Get Them Going With Luggage and Leather Goods

By Emily Tipping


"Emily Tipping?" said the woman behind the counter, as she connected another tag to a woman's suitcase.

"That's me!" I said, and we both looked down at the mess spread between me with my luggage and her at the counter with my checked-bag tags.

There in front of me lay the entire contents of two suitcases, a man frantically moving items from the luggage into his wife's purse and his backpack, as she argued with another employee that this was the fourth time they'd unpacked and repacked, and couldn't they just go next?

I tried to generate a sympathetic look as I hauled my bag onto the scale, took my tag and wandered over toward the X-ray machines, leaving the mess behind me.

The whole process, from the back of the line, through the bag check line, through the security queue and into the airport proper took a total of 45 minutes, and I reminded myself that this was why I preferred to arrive earlier, before the less-traveled crowds. Once at the gate, I watched as the airline attendants made every single passenger with a carry-on fit it into the thingamajig that measures carry-ons before they were allowed to bring it on the plane.

A month later, USA Today ran an article under the headline, "Airline Bag Fees as High as $450."

Keep reading that article, and you'll find that if you're checking an overweight bag weighing 71 to 100 pounds, American Airlines will charge you $450 on its Asian flights. (Such bags are not even allowed on flights to Europe and India.) Frequent flier wanting to book a free ticket on the phone or online? You'll have to cough up $25 if you're flying Continental. Want to change your flight on the day you're departing? That'll be $150 for the same domestic destination on American. Booking a round-trip ticket on the phone? It'll cost you $25 if you're on Continental or United. Want to be one of the first on the airplane (and let's face it, if you're carrying on, you want to be one of the first)? That'll be $10 if you're flying Southwest. Changing your ticket for a domestic flight? Plan to spend $150 if you're flying American, Continental, Delta, United or US Airways. And we're all familiar by now with the fees for checked bags. And the frantic couple at O'Hare bore witness to what happens if your suitcase comes in above the 50-pound limit. Even carry-on bags can come with fees these days ($30 to $40 on Spirit Airlines). Meals and snacks, headsets, pillows, blankets—things that all used to be gratis now come with fees.

If the initial years following the attacks of Sept. 11, 2001 brought us more airport headaches as we adapted to heightened security and longer lines, the past several years have taught us that the price of a ticket to ride the skies belies the true cost of flying.

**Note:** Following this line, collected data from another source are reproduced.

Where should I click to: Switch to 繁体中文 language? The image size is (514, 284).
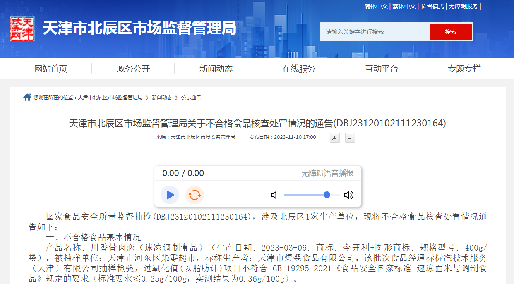click(x=404, y=6)
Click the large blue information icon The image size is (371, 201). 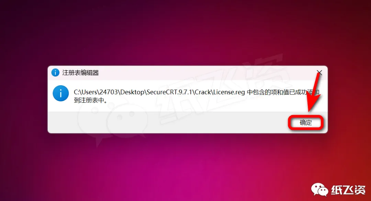tap(60, 93)
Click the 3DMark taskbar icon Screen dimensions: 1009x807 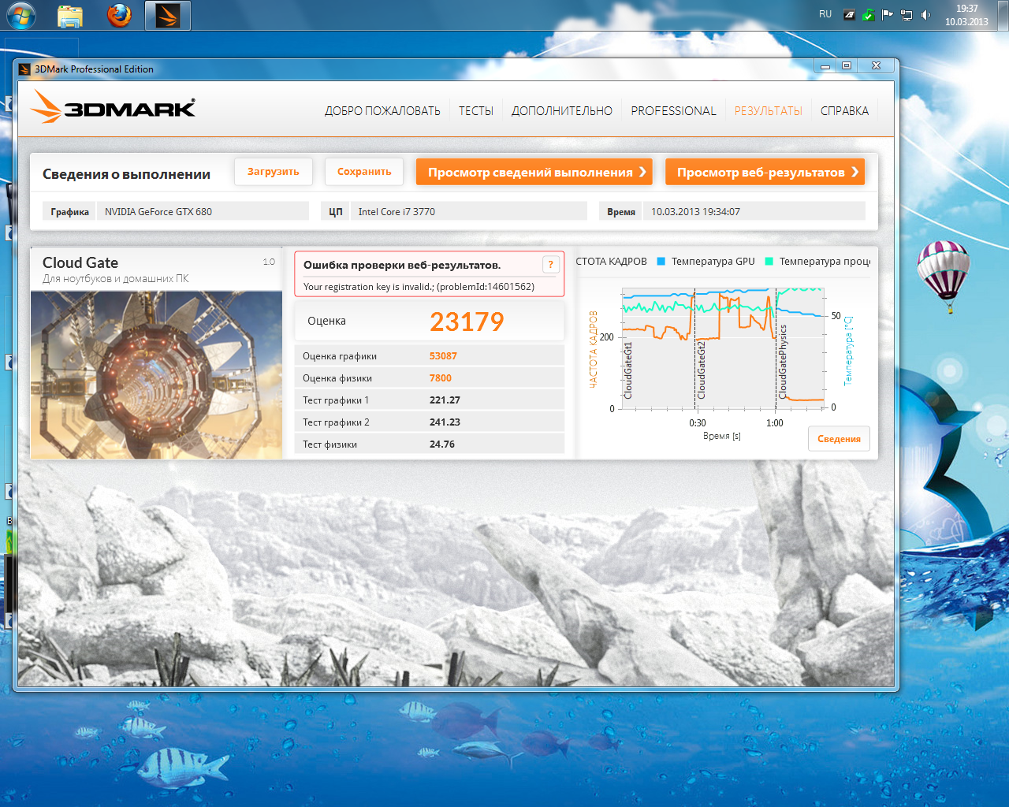[x=167, y=15]
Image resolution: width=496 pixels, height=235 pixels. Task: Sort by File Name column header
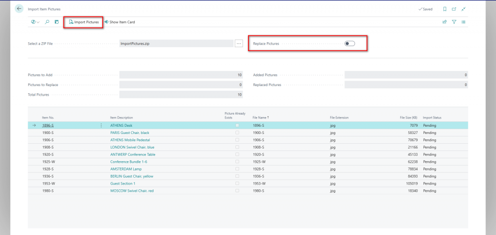[261, 118]
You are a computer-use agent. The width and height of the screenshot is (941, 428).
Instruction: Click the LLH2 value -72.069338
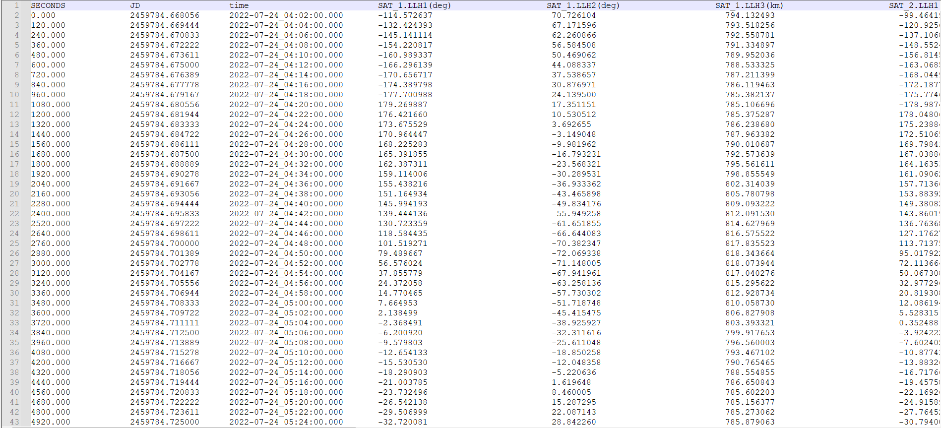point(576,253)
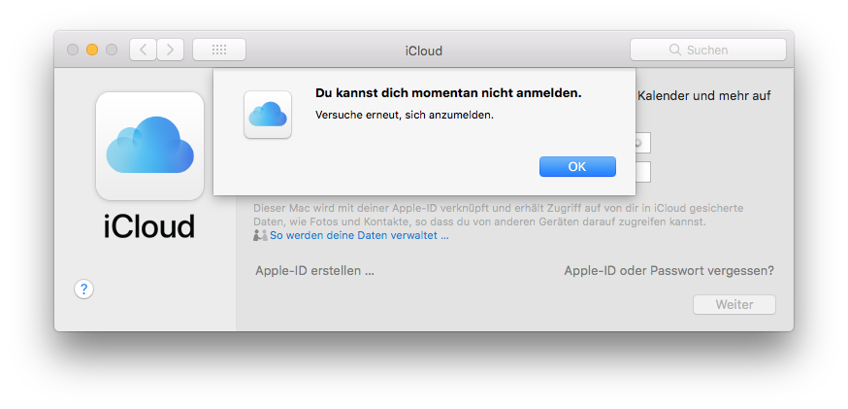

In the first three months of this year, USA Today reported, U.S. airlines collected $1.38 billion in fees to check baggage and change reservations—$59 million more than in the first quarter of last year, and $1.1 billion more than during the same time period in 2007, which is when the fees first made their appearance.

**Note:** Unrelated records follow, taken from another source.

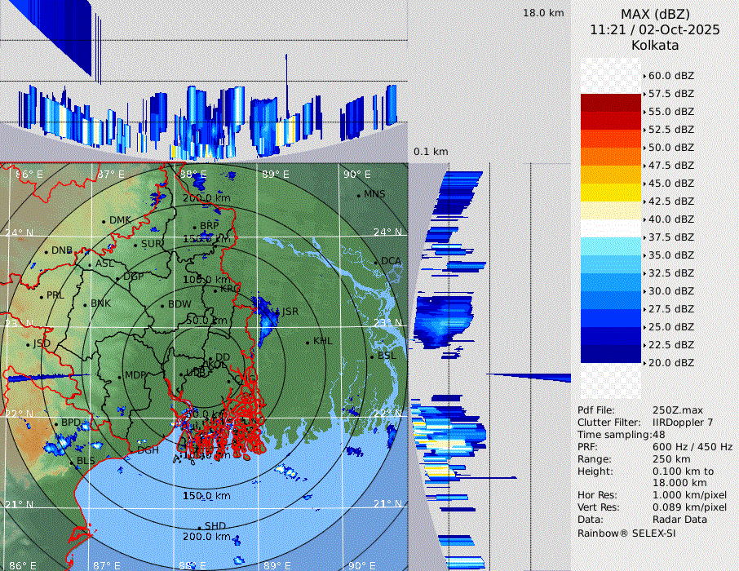Click the dark red color swatch below 57.5 dBZ
Image resolution: width=739 pixels, height=571 pixels.
(611, 103)
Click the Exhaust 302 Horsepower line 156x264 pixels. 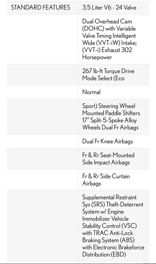click(107, 54)
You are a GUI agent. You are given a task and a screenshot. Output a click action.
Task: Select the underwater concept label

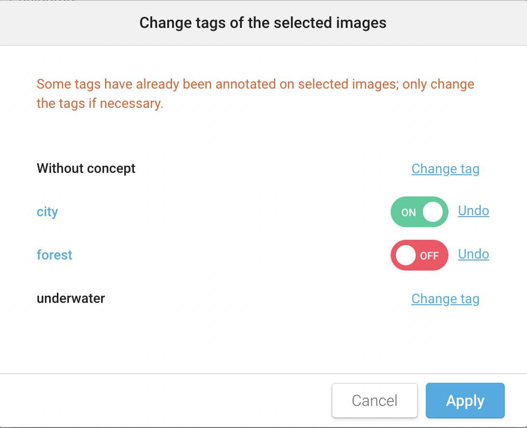point(71,298)
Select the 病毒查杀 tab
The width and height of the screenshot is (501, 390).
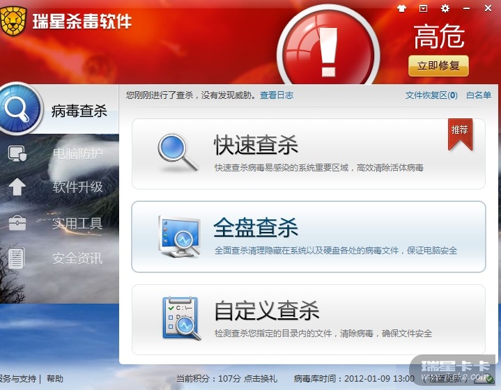click(x=59, y=109)
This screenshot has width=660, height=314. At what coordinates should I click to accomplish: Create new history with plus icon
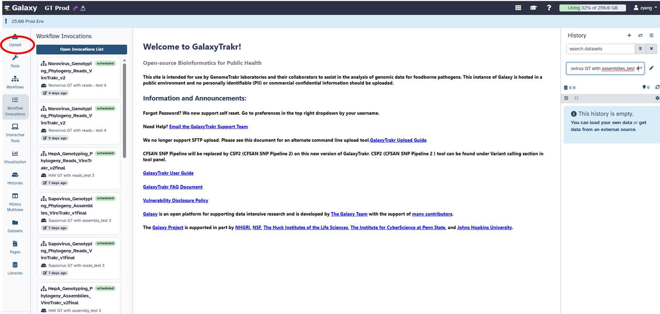click(629, 35)

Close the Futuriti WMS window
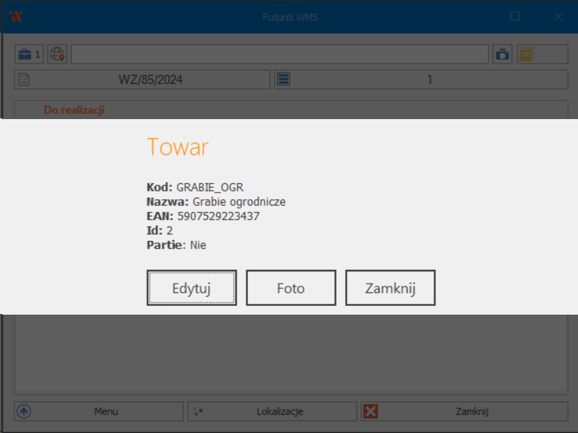(x=558, y=17)
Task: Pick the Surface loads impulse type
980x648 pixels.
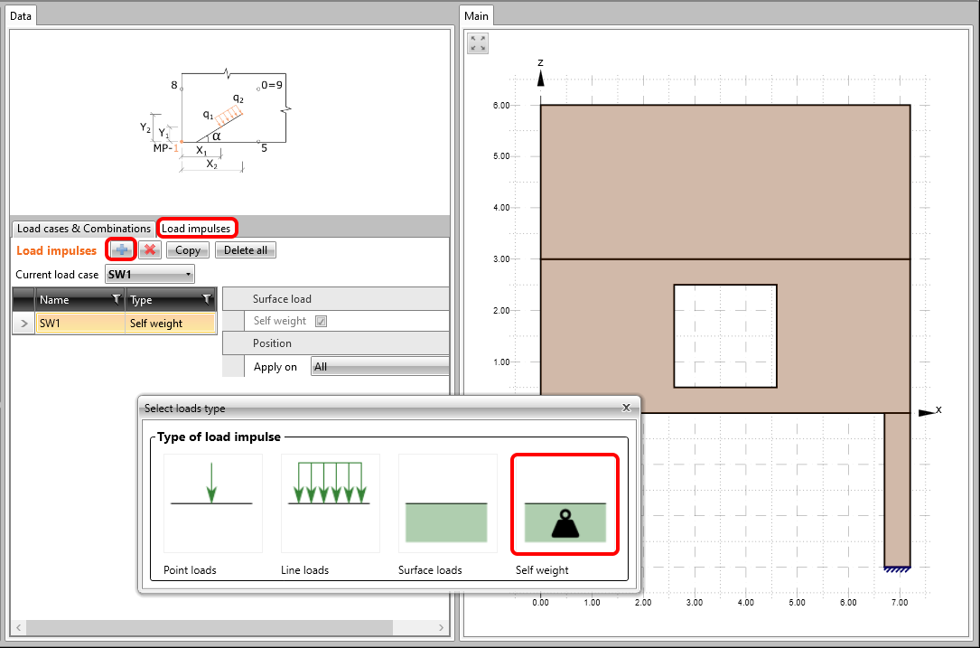Action: click(447, 503)
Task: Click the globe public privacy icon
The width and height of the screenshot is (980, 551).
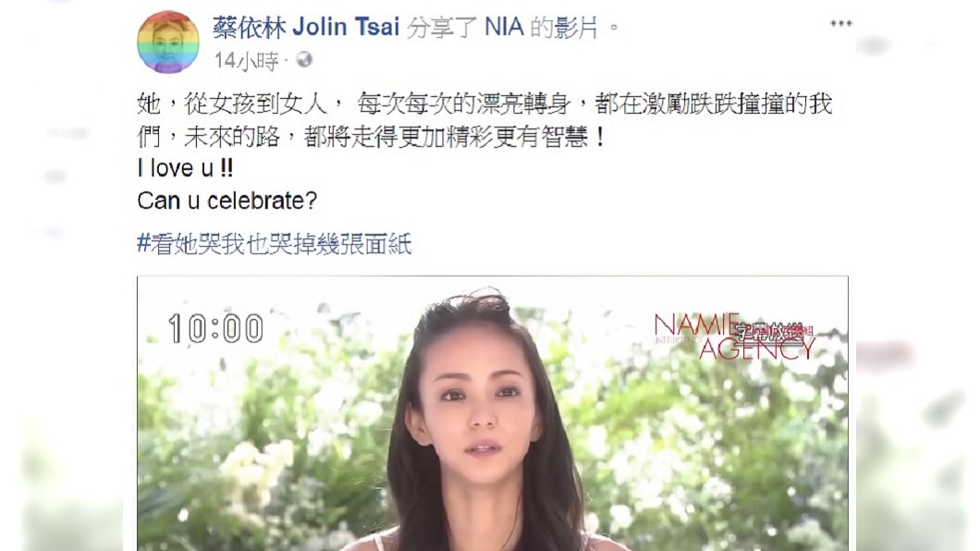Action: pos(304,60)
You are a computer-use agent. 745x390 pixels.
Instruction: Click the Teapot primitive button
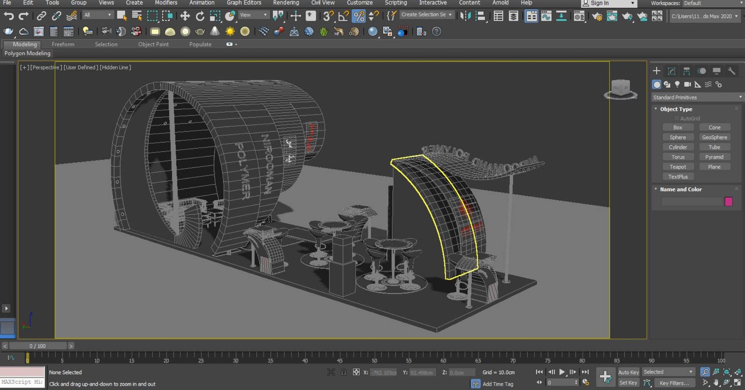pos(677,167)
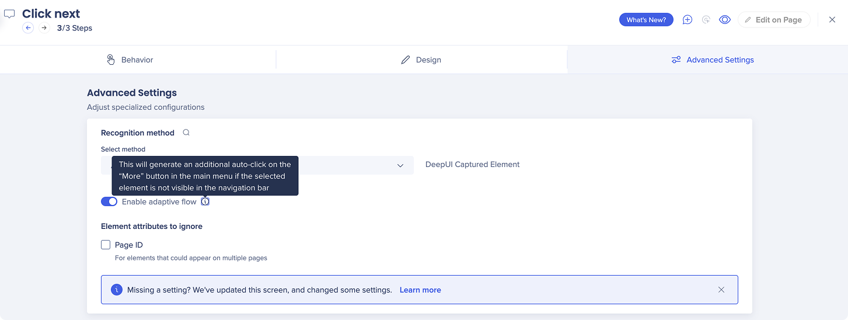Select the Advanced Settings tab
Viewport: 848px width, 320px height.
[x=712, y=60]
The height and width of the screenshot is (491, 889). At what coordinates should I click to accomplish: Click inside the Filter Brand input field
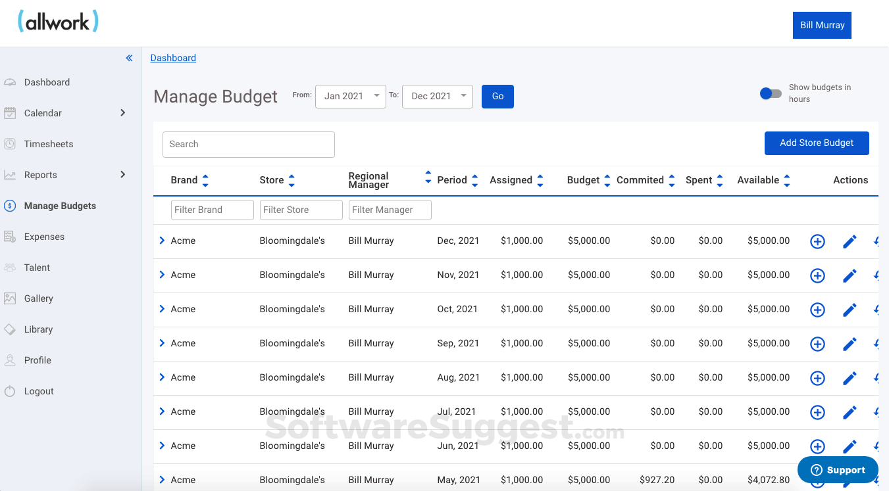212,210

"This is where they're making their money," said George Cassius, president of EarthGear Corp. "They're showing low fares, but all the additional fees are killing us."

Combined with the hoops you have to jump through at security, higher fees are adding to the stresses of travel. And because of this, consumers—and therefore, the participants in your incentive and rewards program—are looking for something more from their travel gear. In fact, according to the 2011 Consumer Luggage Report from Suitcase.com, consumers are responding with a lighter approach. "This means choosing luggage made with lightweight materials, packing lighter and taking advantage of features that lighten their stress loads surrounding heightened security measures and restrictions."

Luggage is a mature product category, which means it doesn't change a whole lot from one year to the next, according to Pete Mitchell, director of B-to-B sales for Samsonite. However, the heightened demand for lighter weights has had an effect on the product being brought to market. In light of this, the time has come to pay closer attention to the luggage you're employing to incent and reward your targets. A heavy bag with two wheels just won't pack the same punch that it used to.